Ebeveyn • 20 Eylül 2017
Yazı: Süheyla Solgun
BİR ANNEDEN TUVALET EĞİTİMİ HİKAYESİ
Bir anne olarak size kızımla tuvalet eğitimine nasıl başladığımızı ve neler yaşadığımızı anlatmak istiyorum. Bu konuda bir uzmanlığım yok, ancak ilham vermek adına hikayemizi paylaşıyorum. Açıkçası ben de çoğu anne gibi tuvalet eğitimini gözümde büyütüyordum. Çünkü 2,5 yaşındaki kızım gün içerisine neredeyse 1,5 litre kadar su içiyor, geceleri 3-4 defa su için uyanıyor ve sabahları bezi inanılmaz dolu kalkıyordu. Bir de tuvalet takıntısı olan, ev dışındaki hiçbir tuvalete girmemeye çalışan bir anne olarak bu eğitimin daha da zor geçeceğinin farkındaydım.
Güncel kaynaklar tuvalet eğitimine başlarken öncelikle çocuğun psikolojik, fizyolojik ve gelişimsel olarak hazır olması gerektiğini söylüyordu. Aslında çocuklar kadar, ebeveynlerinde kendilerini bu konuya hazırlamaları gerektiğini düşünüyorum. Bir gün 2,5 yaşındaki kızımın bu duruma hazır olduğunu fark ettikten sonra, bu konuyu detaylı araştırmaya başladım ve araştırmalarım sonucunda şunu gördüm ki tuvaletini öğrenmemiş çocuk yok.

◆ Yapılacaklar:
1 > Tuvalet eğitimi yazısından "Ebeveyn • 20" sözlerini içeren ifadeyle açılıp "zor geçeceğinin farkındaydım." sözleriyle kapanan bölümü birebir kopyalayın.
2 > Tuvalet eğitimi yazısına dayanarak aşağıdaki soruları kısaca yanıtlayın.
(a) Kız gün içinde yaklaşık ne kadar su içiyor?
(b) Kız geceleri kaç defa su için uyanıyor?
(c) Güncel kaynaklara göre tuvalet eğitimine başlamadan önce çocuk hangi açılardan hazır olmalıdır?
Ardından gelen listenin tuvalet eğitimi yazısıyla hiçbir ilgisi yoktur.

◆ Veri Kesiti:
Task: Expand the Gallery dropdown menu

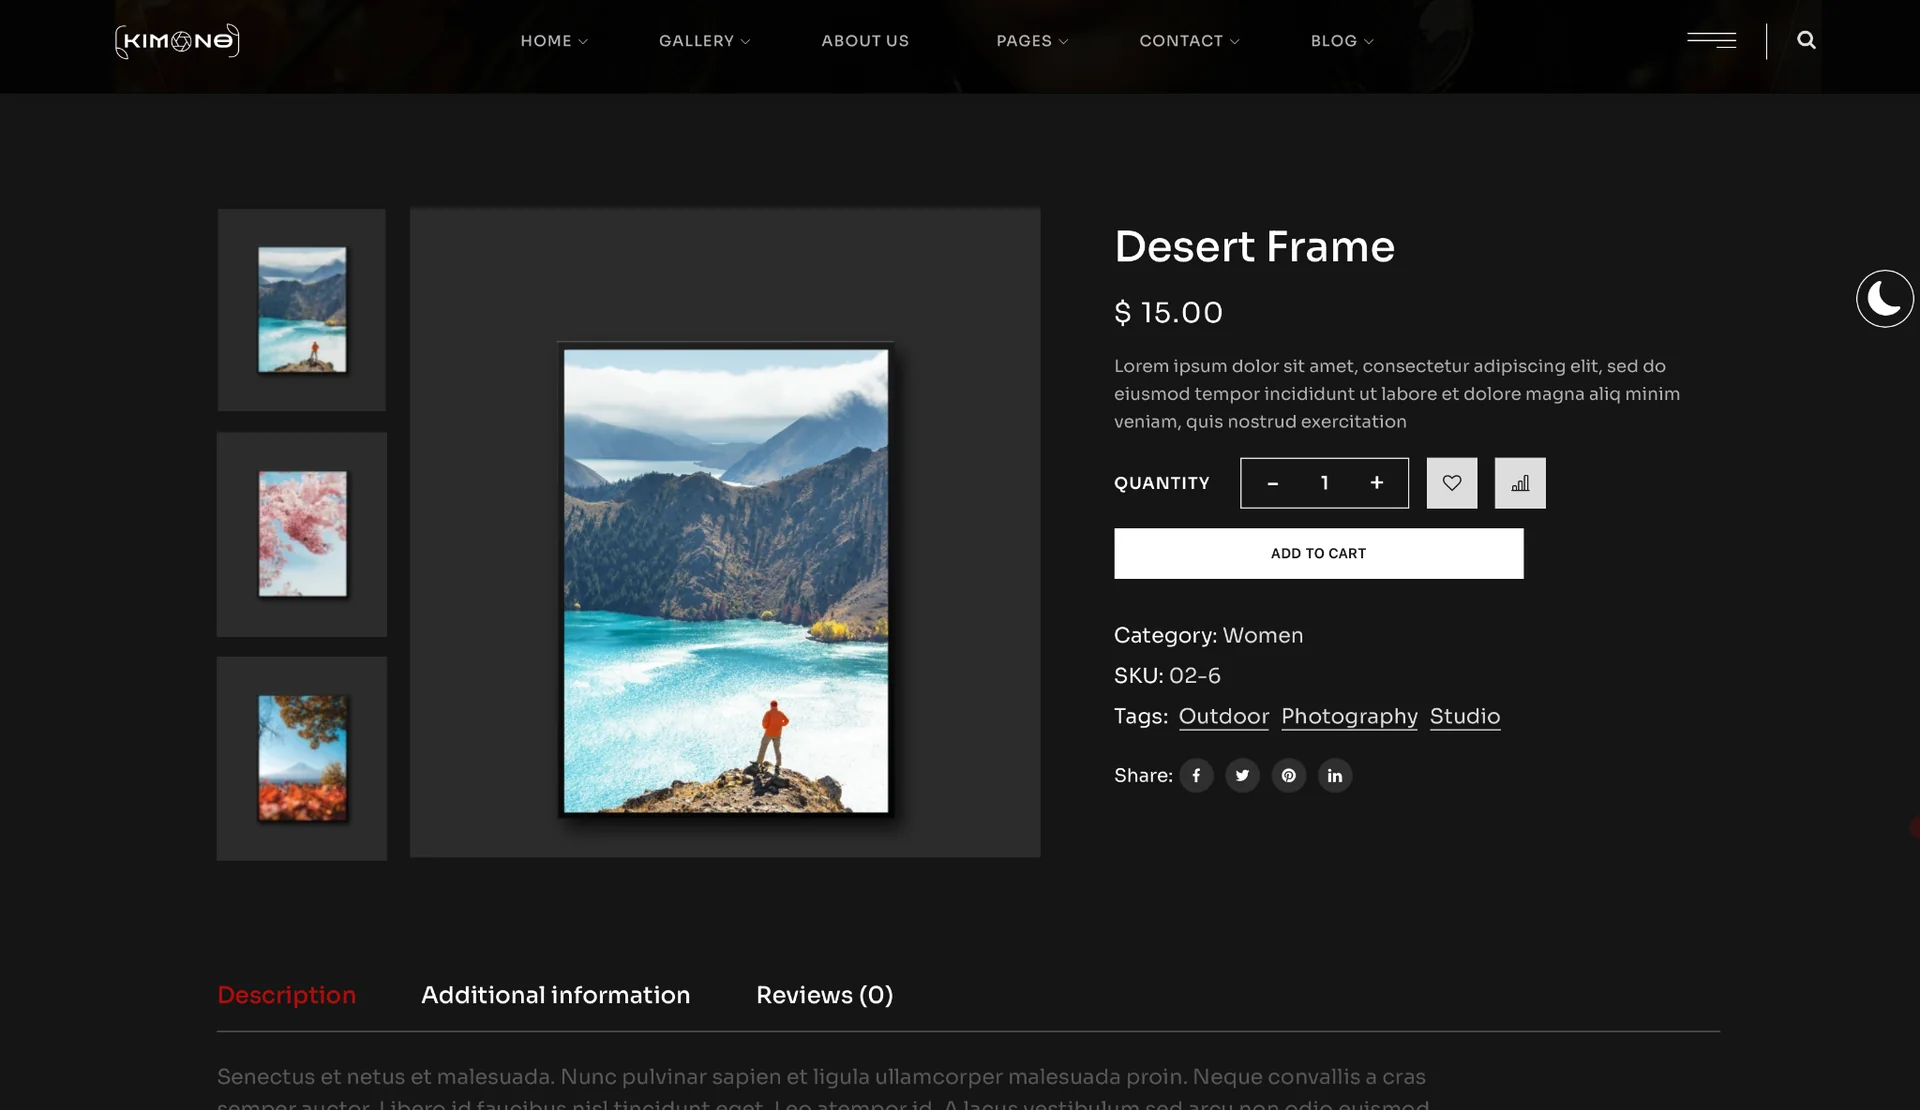Action: [x=704, y=41]
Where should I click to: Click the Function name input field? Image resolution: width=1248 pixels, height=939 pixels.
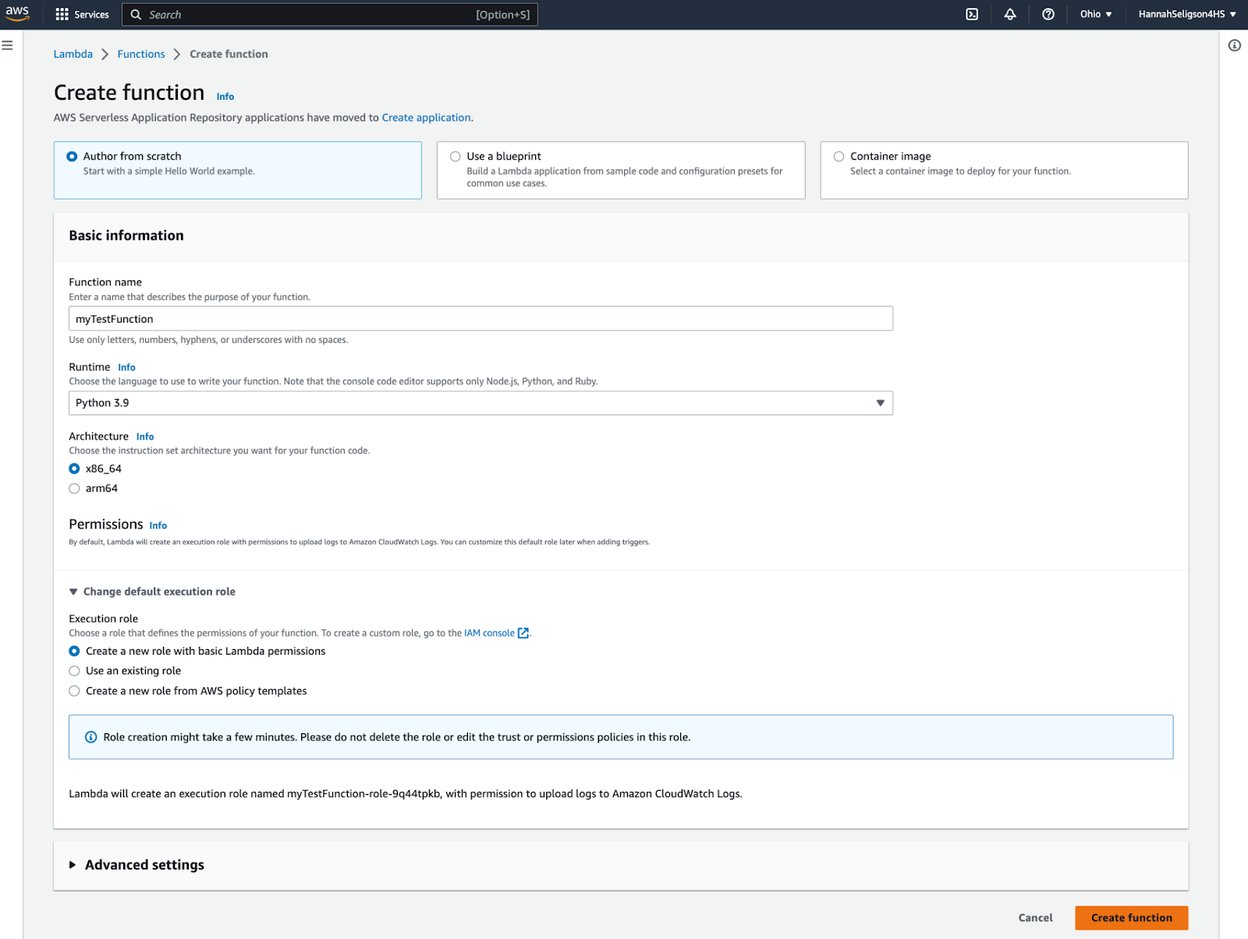pos(480,318)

◆ Son Cevaplar:
1 >
Ebeveyn • 20 Eylül 2017
Yazı: Süheyla Solgun
BİR ANNEDEN TUVALET EĞİTİMİ HİKAYESİ
Bir anne olarak size kızımla tuvalet eğitimine nasıl başladığımızı ve neler yaşadığımızı anlatmak istiyorum. Bu konuda bir uzmanlığım yok, ancak ilham vermek adına hikayemizi paylaşıyorum. Açıkçası ben de çoğu anne gibi tuvalet eğitimini gözümde büyütüyordum. Çünkü 2,5 yaşındaki kızım gün içerisine neredeyse 1,5 litre kadar su içiyor, geceleri 3-4 defa su için uyanıyor ve sabahları bezi inanılmaz dolu kalkıyordu. Bir de tuvalet takıntısı olan, ev dışındaki hiçbir tuvalete girmemeye çalışan bir anne olarak bu eğitimin daha da zor geçeceğinin farkındaydım.

2 >
(a) Neredeyse 1,5 litre kadar.
(b) 3-4 defa.
(c) Psikolojik, fizyolojik ve gelişimsel olarak.